Australian journalist, radio and television personality

Mel Greig (born 13 March 1982) is an Australian radio presenter.

She is arguably best known for her brief tenure as co-host of the Hot30 Countdown on 2Day FM, which was broadcast nationally on the Southern Cross Austereo's Today Network until it was officially axed in January 2013 following the suicide of Jacintha Saldanha.

==Career==
In 2011, Greig competed on the first season of The Amazing Race Australia with her sister Alana. In 2012, she began co-hosting the Hot30 Countdown on 2Day FM with Matty Acton, and then Mike Christian.

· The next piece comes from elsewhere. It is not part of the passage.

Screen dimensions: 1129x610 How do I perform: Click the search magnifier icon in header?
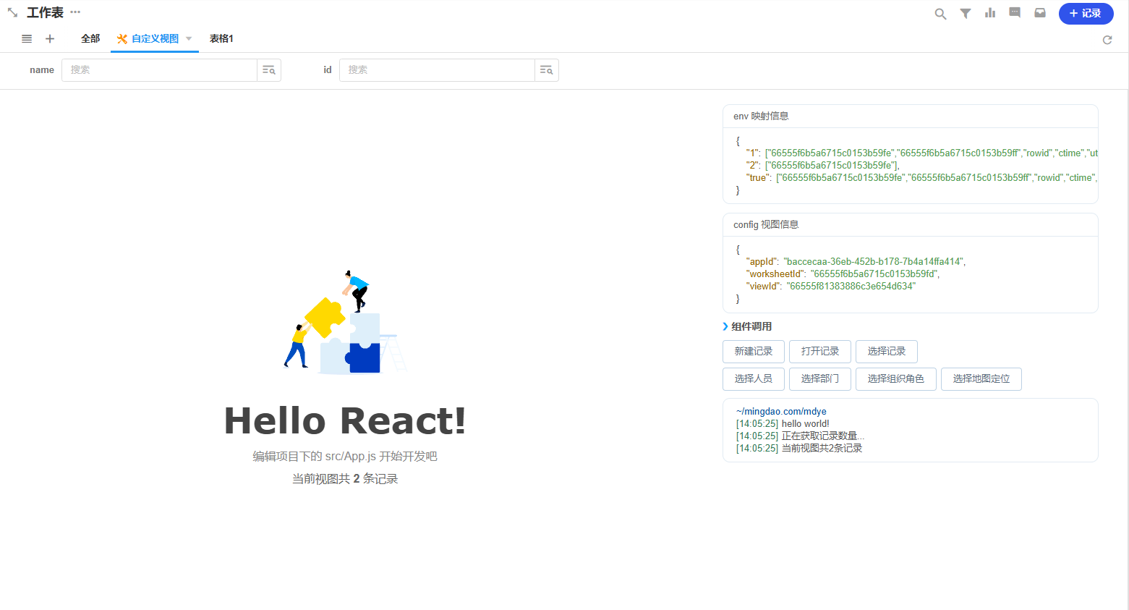click(940, 14)
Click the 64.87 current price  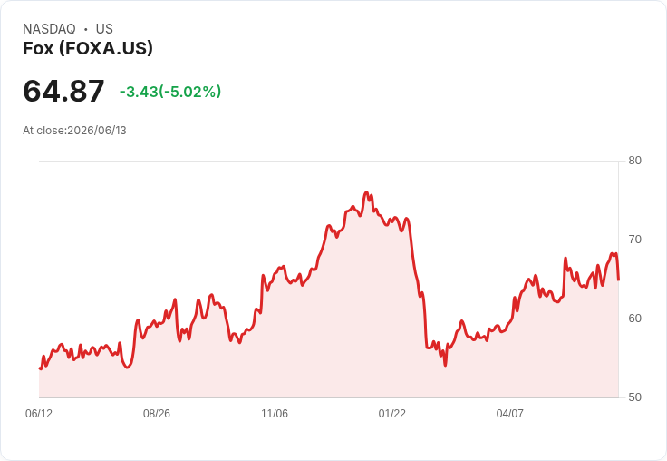click(63, 91)
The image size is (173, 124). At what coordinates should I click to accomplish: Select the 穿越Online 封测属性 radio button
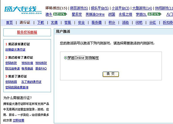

In December 2012, she and Christian posed as Queen Elizabeth II and Prince Charles to make a prank call to the hospital where Catherine Middleton was convalescing. It backfired, leading to the suicide of Jacintha Saldanha and the axing of the radio program.

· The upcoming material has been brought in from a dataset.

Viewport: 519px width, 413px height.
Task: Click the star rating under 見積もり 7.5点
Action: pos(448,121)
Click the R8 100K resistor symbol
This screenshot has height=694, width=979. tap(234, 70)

In 2015, Greig was a contestant on the fourth season of The Celebrity Apprentice Australia. In January 2016, she returned to radio, co-hosting on The Hot Breakfast on 96.5 Wave FM with Travis Winks.

In 2018, Greig left Wave FM and moved back to Sydney..

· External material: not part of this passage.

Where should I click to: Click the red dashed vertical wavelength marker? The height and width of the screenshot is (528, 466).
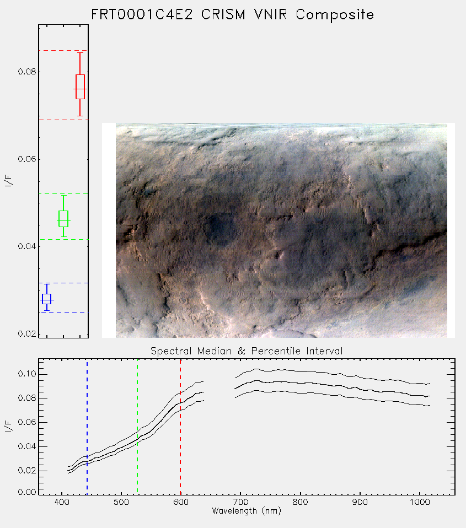tap(180, 427)
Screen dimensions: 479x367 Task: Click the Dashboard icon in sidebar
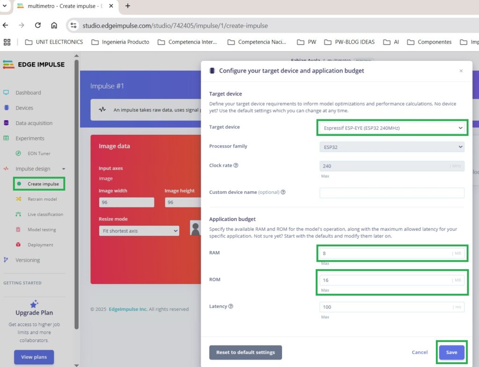click(x=6, y=93)
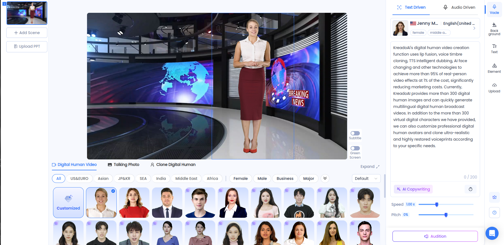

Greig writes an online dating column for Yahoo Be and has contributed articles to Mamamia, an Australian women's website.

Greig has endometriosis and is an ambassador for Endometriosis Australia.

===Royal prank===

In December 2012, Greig and Christian broadcast a prank call they had made to King Edward VII Hospital, where Catherine, Duchess of Cambridge was convalescing, posing as the Queen and Prince Charles. It later transpired that one of the nurses who answered the call, Jacintha Saldanha, committed suicide as a result of the prank and the media attention it generated. Greig made a statement at the inquest, while 2Day FM has, to date, rejected any blame for Saldanha's death.

The Hot30 Countdown was taken off the air on 12 December. It was officially axed the following month. In an interview with ITV's This Morning program in 2019, Greig said that she was the victim of a "witch hunt".